Your first priority in your networking plan is to build your credibility. If you start connecting with people who don’t know you, either at networking events, contacting them by phone or email, or inviting them to link online, they’re going to want to check you out, and you want to have a good story to tell. You should definitely have a LinkedIn profile so potential contacts can see your background and experience. Be sure to include a professional photo so people can see you’re a real person.
Then I would focus on a blog. A blog is like having your own online column where you write articles and comment on stories related to your expertise. This enables people to see the depth of what you know and how you approach it, more than a traditional website really can. Two other key advantages about a blog are that others can easily share your content with their network, expanding the universe of people who know you, and that your articles can be found through search engines.
With social networking, is it more beneficial to go for the quality or quantity of connections?
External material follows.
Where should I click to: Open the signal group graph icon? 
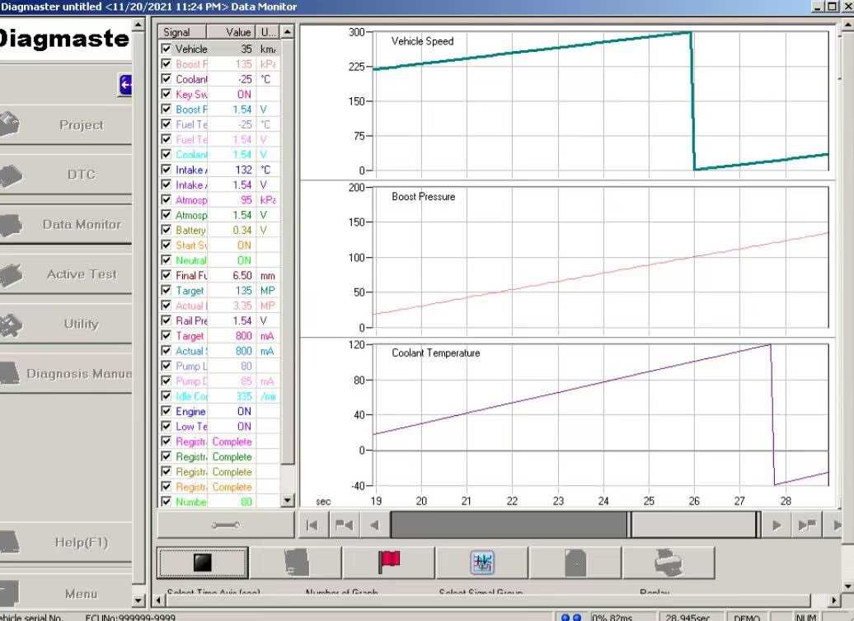pos(481,563)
If I had to choose between 1000 people who knew my name and nothing else and 10 people who knew me really well and were willing to go the extra mile for me, I would choose the latter in a heartbeat. However, with social media, you really can have quantity and quality. The key is engagement. That’s how you get to know people and how they get to know you. In 10 minutes a day, for instance, you can have quick interactions with a dozen different connections – wish them a happy birthday, say congratulations, “like” one of their links or comments, retweet one of their updates. Every tiny thread of interaction eventually builds up into a strong bond, and that would be much harder to do without social networking.
What real-world practices should a small business owner incorporate into their online networking strategy?
So many people think that online networking is different from face-to-face, and it really isn’t. Everything you would do to build a relationship in the real world, you would want to bring to forming online relationships. For example, when you meet someone in person, you want to introduce yourself properly by walking up to them, saying your name, extending your hand, and engaging them in conversation. You wouldn’t just thrust your business card at them and walk away. Yet I see that type of behavior so often in online networking where people are just sending Facebook and LinkedIn invitations without including a personal message.
There’s something about online networking that makes some people feel bolder, lazier, more casual. That’s fine with your friends, but when you’re networking for business, a good rule of thumb is that if it works in the real world with your business contacts, it’s probably OK online.